BEGIN Data listing

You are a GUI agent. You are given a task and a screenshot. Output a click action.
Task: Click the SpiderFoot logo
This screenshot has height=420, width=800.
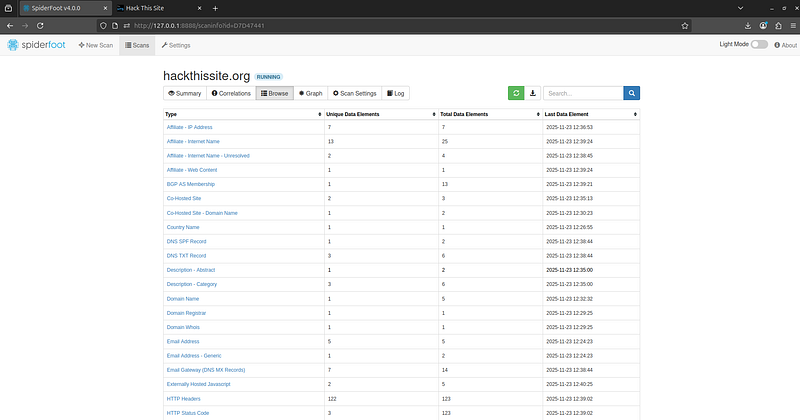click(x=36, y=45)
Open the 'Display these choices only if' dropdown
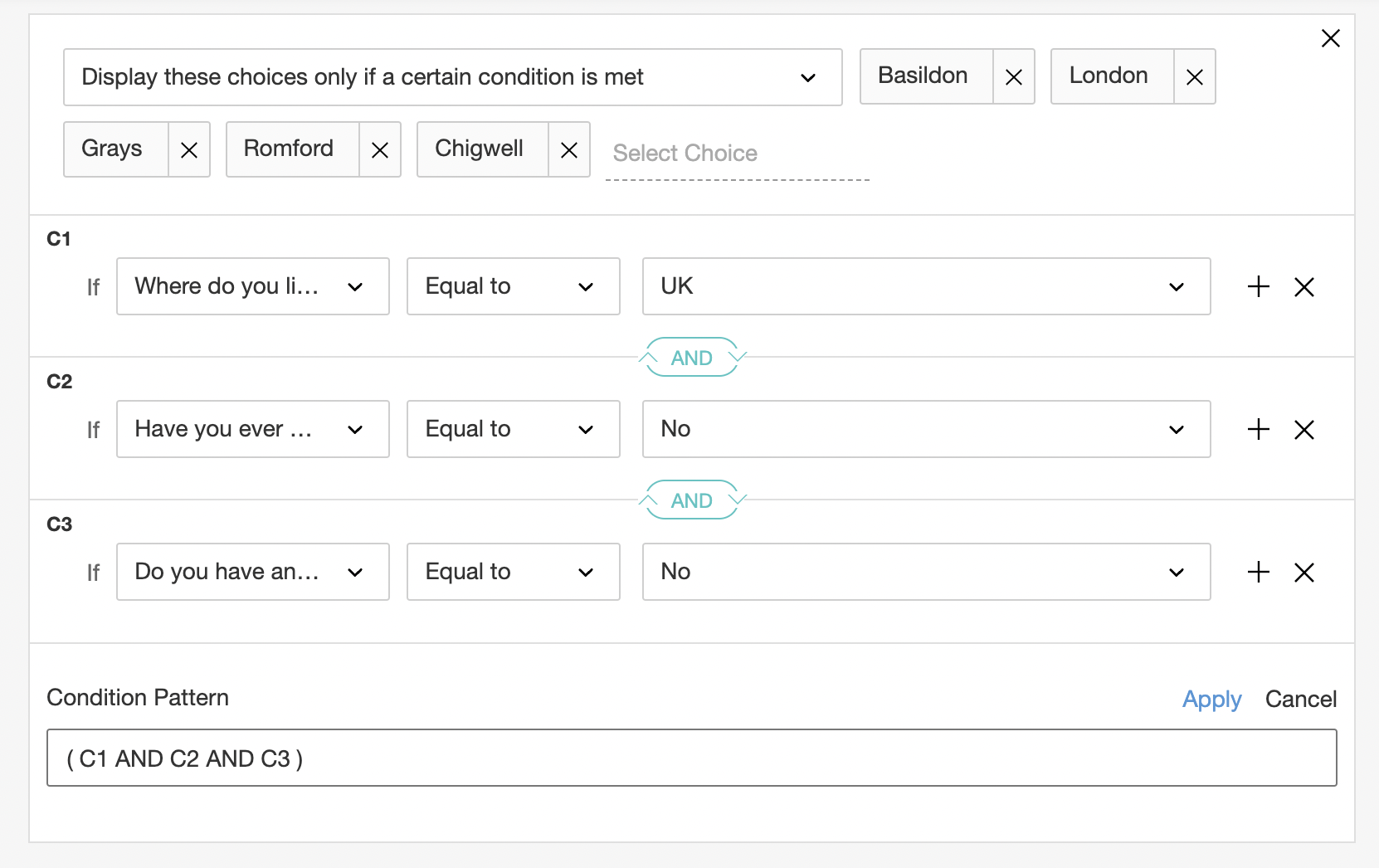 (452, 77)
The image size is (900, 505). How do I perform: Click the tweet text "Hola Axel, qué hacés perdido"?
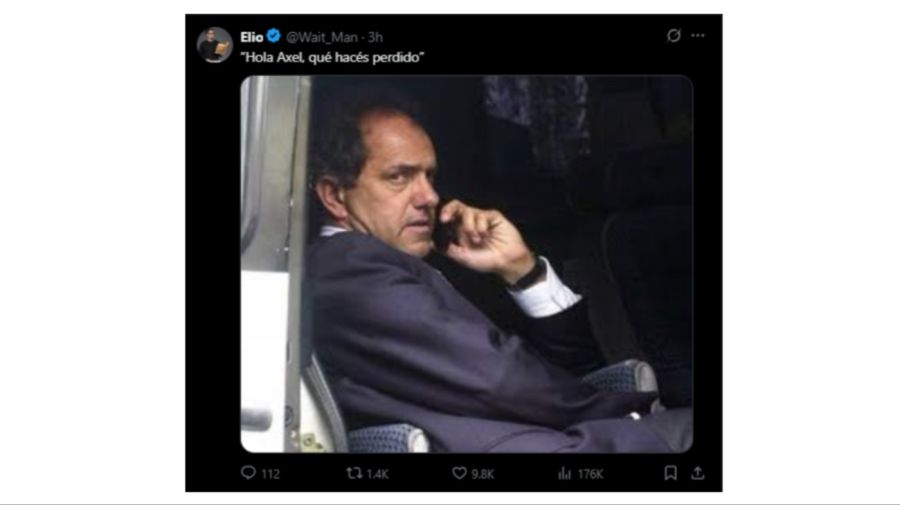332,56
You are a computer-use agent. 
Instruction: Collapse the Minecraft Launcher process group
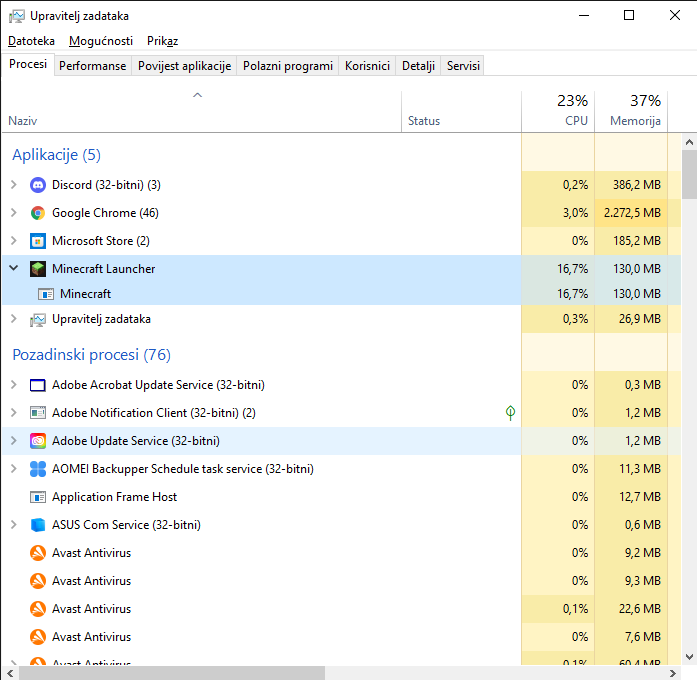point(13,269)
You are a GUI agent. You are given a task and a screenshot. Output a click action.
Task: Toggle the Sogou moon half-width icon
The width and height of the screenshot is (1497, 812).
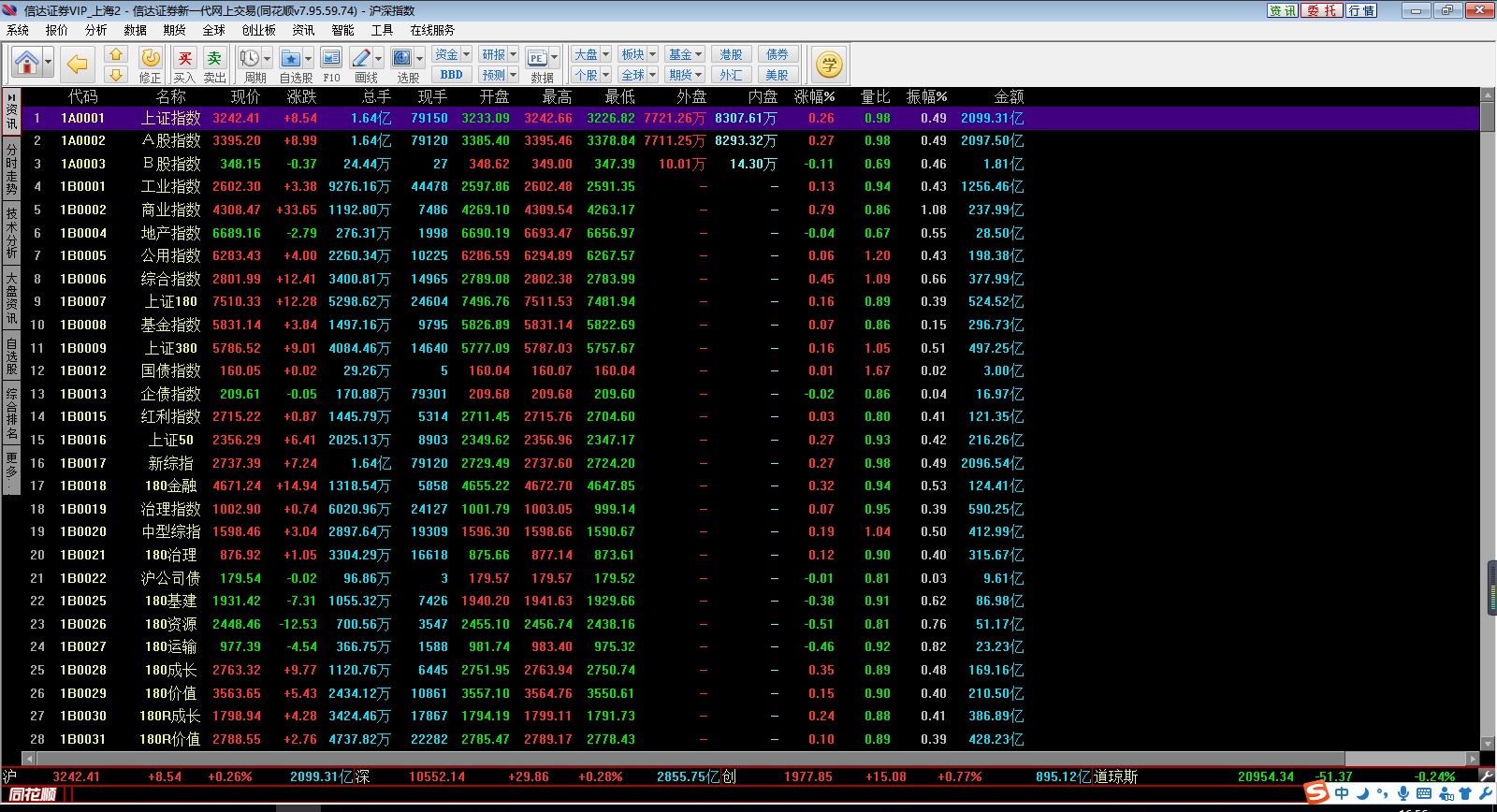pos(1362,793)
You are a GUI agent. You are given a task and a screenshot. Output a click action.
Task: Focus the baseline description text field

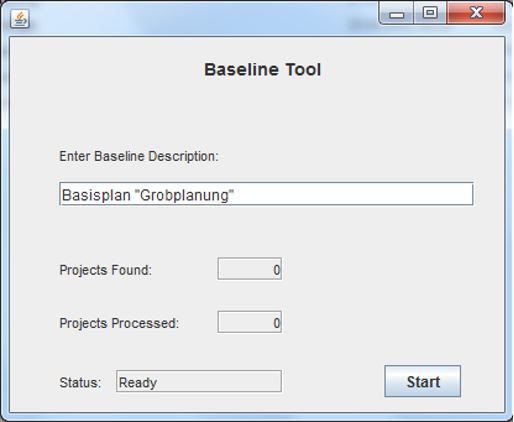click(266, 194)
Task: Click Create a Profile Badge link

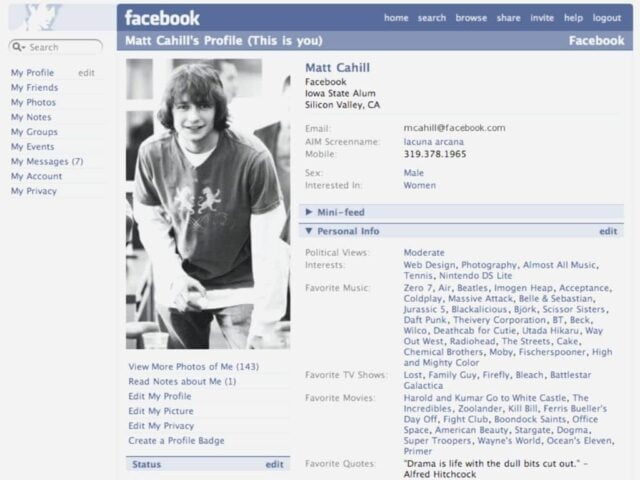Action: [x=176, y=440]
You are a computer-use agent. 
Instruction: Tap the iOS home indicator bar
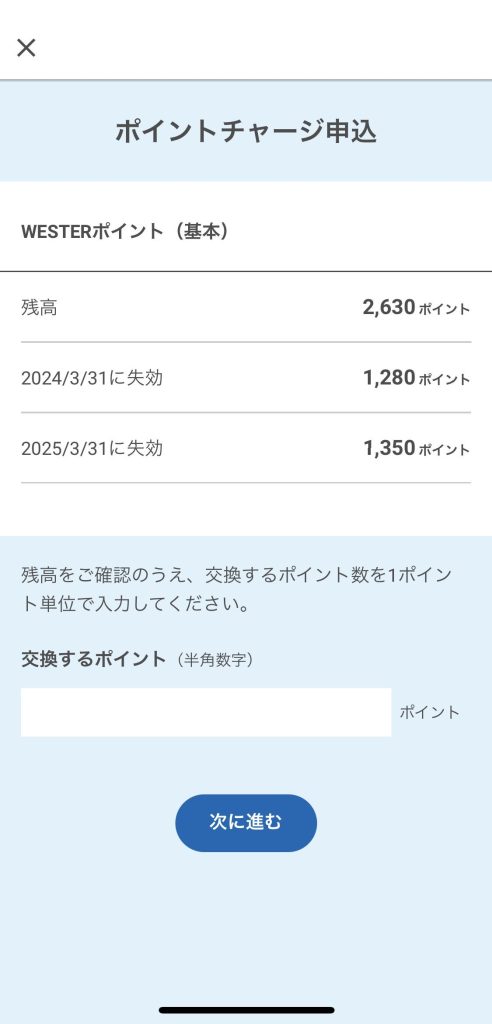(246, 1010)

END Data listing

Exercise brief:
The records above, minus their pictures, are to be returned verbatim.

Finished task:
You are a GUI agent. You are given a task and a screenshot. Output a click action.
Task: Click the SpiderFoot logo
This screenshot has height=420, width=800.
click(x=36, y=45)
Open the 'Display these choices only if' dropdown
 (452, 77)
The image size is (900, 505). How do I perform: Click the tweet text "Hola Axel, qué hacés perdido"?
332,56
You are a computer-use agent. 
Instruction: Collapse the Minecraft Launcher process group
point(13,269)
You are a GUI agent. You are given a task and a screenshot. Output a click action.
Task: Toggle the Sogou moon half-width icon
The width and height of the screenshot is (1497, 812).
pos(1362,793)
You are a GUI agent. You are given a task and a screenshot. Output a click action.
Task: Focus the baseline description text field

click(266, 194)
Task: Click Create a Profile Badge link

Action: [x=176, y=440]
You are a computer-use agent. 
Instruction: Tap the iOS home indicator bar
(246, 1010)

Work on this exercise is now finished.